START DATA FOR ANALYSIS
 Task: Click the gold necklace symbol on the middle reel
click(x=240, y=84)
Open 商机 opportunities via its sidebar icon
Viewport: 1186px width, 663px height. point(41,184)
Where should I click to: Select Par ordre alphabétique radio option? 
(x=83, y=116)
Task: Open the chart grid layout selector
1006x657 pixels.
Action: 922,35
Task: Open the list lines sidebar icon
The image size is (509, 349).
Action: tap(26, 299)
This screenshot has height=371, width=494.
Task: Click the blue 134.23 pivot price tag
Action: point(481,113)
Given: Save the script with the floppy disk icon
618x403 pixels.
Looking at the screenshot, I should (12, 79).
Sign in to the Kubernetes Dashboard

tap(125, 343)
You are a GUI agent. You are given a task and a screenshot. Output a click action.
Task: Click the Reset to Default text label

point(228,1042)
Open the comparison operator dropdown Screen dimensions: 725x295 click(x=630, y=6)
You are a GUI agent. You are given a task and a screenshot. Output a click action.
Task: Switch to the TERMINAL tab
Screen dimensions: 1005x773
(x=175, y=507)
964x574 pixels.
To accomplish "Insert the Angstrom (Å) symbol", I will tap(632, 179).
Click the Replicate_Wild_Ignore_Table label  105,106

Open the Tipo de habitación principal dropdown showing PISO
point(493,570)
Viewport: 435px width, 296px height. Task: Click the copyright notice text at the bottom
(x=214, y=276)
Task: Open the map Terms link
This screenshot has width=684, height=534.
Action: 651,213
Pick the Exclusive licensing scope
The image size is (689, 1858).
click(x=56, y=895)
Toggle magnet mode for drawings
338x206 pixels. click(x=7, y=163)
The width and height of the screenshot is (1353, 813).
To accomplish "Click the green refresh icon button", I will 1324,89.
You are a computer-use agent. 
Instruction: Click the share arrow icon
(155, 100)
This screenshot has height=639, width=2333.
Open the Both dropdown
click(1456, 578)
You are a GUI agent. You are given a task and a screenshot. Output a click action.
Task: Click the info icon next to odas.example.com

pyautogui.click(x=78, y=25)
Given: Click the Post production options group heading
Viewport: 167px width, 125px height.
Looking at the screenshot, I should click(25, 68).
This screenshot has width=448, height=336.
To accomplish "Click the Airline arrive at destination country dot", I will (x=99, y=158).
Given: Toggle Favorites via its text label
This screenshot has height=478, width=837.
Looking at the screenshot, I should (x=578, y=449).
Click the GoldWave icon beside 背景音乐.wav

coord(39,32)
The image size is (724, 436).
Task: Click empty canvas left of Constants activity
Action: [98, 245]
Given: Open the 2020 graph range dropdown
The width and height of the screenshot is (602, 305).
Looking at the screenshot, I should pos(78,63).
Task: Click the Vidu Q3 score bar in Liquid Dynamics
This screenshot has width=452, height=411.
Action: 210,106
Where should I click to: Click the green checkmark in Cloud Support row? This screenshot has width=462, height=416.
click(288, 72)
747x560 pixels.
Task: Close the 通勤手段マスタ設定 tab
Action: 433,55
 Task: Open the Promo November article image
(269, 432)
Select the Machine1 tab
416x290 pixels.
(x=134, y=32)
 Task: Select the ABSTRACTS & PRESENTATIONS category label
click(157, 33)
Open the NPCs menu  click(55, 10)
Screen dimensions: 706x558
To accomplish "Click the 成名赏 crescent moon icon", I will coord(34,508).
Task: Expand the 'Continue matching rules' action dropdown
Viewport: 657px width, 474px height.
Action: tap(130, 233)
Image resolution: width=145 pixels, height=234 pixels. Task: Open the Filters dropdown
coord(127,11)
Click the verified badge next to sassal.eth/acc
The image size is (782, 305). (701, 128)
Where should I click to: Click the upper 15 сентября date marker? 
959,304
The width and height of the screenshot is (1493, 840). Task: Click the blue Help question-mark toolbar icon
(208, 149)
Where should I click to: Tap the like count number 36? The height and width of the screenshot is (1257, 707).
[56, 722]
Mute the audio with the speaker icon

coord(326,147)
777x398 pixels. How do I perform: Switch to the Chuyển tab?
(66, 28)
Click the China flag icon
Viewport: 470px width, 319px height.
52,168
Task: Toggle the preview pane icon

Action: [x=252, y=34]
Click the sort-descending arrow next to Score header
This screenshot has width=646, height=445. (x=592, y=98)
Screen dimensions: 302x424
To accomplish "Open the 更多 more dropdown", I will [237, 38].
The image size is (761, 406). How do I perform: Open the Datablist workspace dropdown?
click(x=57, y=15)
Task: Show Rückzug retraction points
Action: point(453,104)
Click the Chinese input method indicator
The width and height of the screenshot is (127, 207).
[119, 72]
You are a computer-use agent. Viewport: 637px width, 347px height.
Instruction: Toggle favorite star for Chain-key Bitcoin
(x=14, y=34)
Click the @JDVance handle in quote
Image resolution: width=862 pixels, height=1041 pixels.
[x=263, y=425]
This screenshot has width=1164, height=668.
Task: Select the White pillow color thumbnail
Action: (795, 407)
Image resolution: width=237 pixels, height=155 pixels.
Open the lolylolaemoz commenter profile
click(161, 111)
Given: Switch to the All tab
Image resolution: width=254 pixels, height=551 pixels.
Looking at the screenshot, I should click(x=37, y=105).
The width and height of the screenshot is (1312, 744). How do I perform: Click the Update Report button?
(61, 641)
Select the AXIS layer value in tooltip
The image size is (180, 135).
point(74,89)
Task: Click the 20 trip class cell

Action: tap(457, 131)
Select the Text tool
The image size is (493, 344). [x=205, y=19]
END DATA FOR ANALYSIS
Return every line above exactly as it stands.

 Task: Click the gold necklace symbol on the middle reel
click(x=240, y=84)
Open 商机 opportunities via its sidebar icon
Viewport: 1186px width, 663px height. point(41,184)
Where should I click to: Select Par ordre alphabétique radio option? 
(x=83, y=116)
Task: Open the chart grid layout selector
1006x657 pixels.
Action: 922,35
Task: Open the list lines sidebar icon
The image size is (509, 349).
Action: tap(26, 299)
This screenshot has height=371, width=494.
Task: Click the blue 134.23 pivot price tag
Action: point(481,113)
Given: Save the script with the floppy disk icon
618x403 pixels.
Looking at the screenshot, I should (12, 79).
Sign in to the Kubernetes Dashboard

tap(125, 343)
You are a GUI agent. You are given a task and a screenshot. Output a click action.
Task: Click the Reset to Default text label

point(228,1042)
Open the comparison operator dropdown Screen dimensions: 725x295 click(x=630, y=6)
You are a GUI agent. You are given a task and a screenshot. Output a click action.
Task: Switch to the TERMINAL tab
Screen dimensions: 1005x773
(x=175, y=507)
964x574 pixels.
To accomplish "Insert the Angstrom (Å) symbol", I will tap(632, 179).
Click the Replicate_Wild_Ignore_Table label  105,106

Open the Tipo de habitación principal dropdown showing PISO
point(493,570)
Viewport: 435px width, 296px height. Task: Click the copyright notice text at the bottom
(x=214, y=276)
Task: Open the map Terms link
This screenshot has width=684, height=534.
Action: 651,213
Pick the Exclusive licensing scope
The image size is (689, 1858).
click(x=56, y=895)
Toggle magnet mode for drawings
338x206 pixels. click(x=7, y=163)
The width and height of the screenshot is (1353, 813).
To accomplish "Click the green refresh icon button", I will 1324,89.
You are a computer-use agent. 
Instruction: Click the share arrow icon
(155, 100)
This screenshot has height=639, width=2333.
Open the Both dropdown
click(1456, 578)
You are a GUI agent. You are given a task and a screenshot. Output a click action.
Task: Click the info icon next to odas.example.com

pyautogui.click(x=78, y=25)
Given: Click the Post production options group heading
Viewport: 167px width, 125px height.
Looking at the screenshot, I should click(25, 68).
This screenshot has width=448, height=336.
To accomplish "Click the Airline arrive at destination country dot", I will (x=99, y=158).
Given: Toggle Favorites via its text label
This screenshot has height=478, width=837.
Looking at the screenshot, I should (x=578, y=449).
Click the GoldWave icon beside 背景音乐.wav

coord(39,32)
The image size is (724, 436).
Task: Click empty canvas left of Constants activity
Action: [98, 245]
Given: Open the 2020 graph range dropdown
The width and height of the screenshot is (602, 305).
Looking at the screenshot, I should pos(78,63).
Task: Click the Vidu Q3 score bar in Liquid Dynamics
This screenshot has width=452, height=411.
Action: 210,106
Where should I click to: Click the green checkmark in Cloud Support row? This screenshot has width=462, height=416.
click(288, 72)
747x560 pixels.
Task: Close the 通勤手段マスタ設定 tab
Action: 433,55
 Task: Open the Promo November article image
(269, 432)
Select the Machine1 tab
416x290 pixels.
(x=134, y=32)
 Task: Select the ABSTRACTS & PRESENTATIONS category label
click(157, 33)
Open the NPCs menu  click(55, 10)
Screen dimensions: 706x558
To accomplish "Click the 成名赏 crescent moon icon", I will coord(34,508).
Task: Expand the 'Continue matching rules' action dropdown
Viewport: 657px width, 474px height.
Action: tap(130, 233)
Image resolution: width=145 pixels, height=234 pixels. Task: Open the Filters dropdown
coord(127,11)
Click the verified badge next to sassal.eth/acc
The image size is (782, 305). (701, 128)
Where should I click to: Click the upper 15 сентября date marker? 
959,304
The width and height of the screenshot is (1493, 840). Task: Click the blue Help question-mark toolbar icon
(208, 149)
Where should I click to: Tap the like count number 36? The height and width of the screenshot is (1257, 707).
[56, 722]
Mute the audio with the speaker icon

coord(326,147)
777x398 pixels. How do I perform: Switch to the Chuyển tab?
(66, 28)
Click the China flag icon
Viewport: 470px width, 319px height.
52,168
Task: Toggle the preview pane icon

Action: [x=252, y=34]
Click the sort-descending arrow next to Score header
This screenshot has width=646, height=445. (x=592, y=98)
Screen dimensions: 302x424
To accomplish "Open the 更多 more dropdown", I will [237, 38].
The image size is (761, 406). How do I perform: Open the Datablist workspace dropdown?
click(x=57, y=15)
Task: Show Rückzug retraction points
Action: point(453,104)
Click the Chinese input method indicator
The width and height of the screenshot is (127, 207).
[119, 72]
You are a computer-use agent. Viewport: 637px width, 347px height.
Instruction: Toggle favorite star for Chain-key Bitcoin
(x=14, y=34)
Click the @JDVance handle in quote
Image resolution: width=862 pixels, height=1041 pixels.
[x=263, y=425]
This screenshot has width=1164, height=668.
Task: Select the White pillow color thumbnail
Action: (795, 407)
Image resolution: width=237 pixels, height=155 pixels.
Open the lolylolaemoz commenter profile
click(161, 111)
Given: Switch to the All tab
Image resolution: width=254 pixels, height=551 pixels.
Looking at the screenshot, I should click(x=37, y=105).
The width and height of the screenshot is (1312, 744). How do I perform: Click the Update Report button?
(61, 641)
Select the AXIS layer value in tooltip
The image size is (180, 135).
point(74,89)
Task: Click the 20 trip class cell

Action: tap(457, 131)
Select the Text tool
The image size is (493, 344). [x=205, y=19]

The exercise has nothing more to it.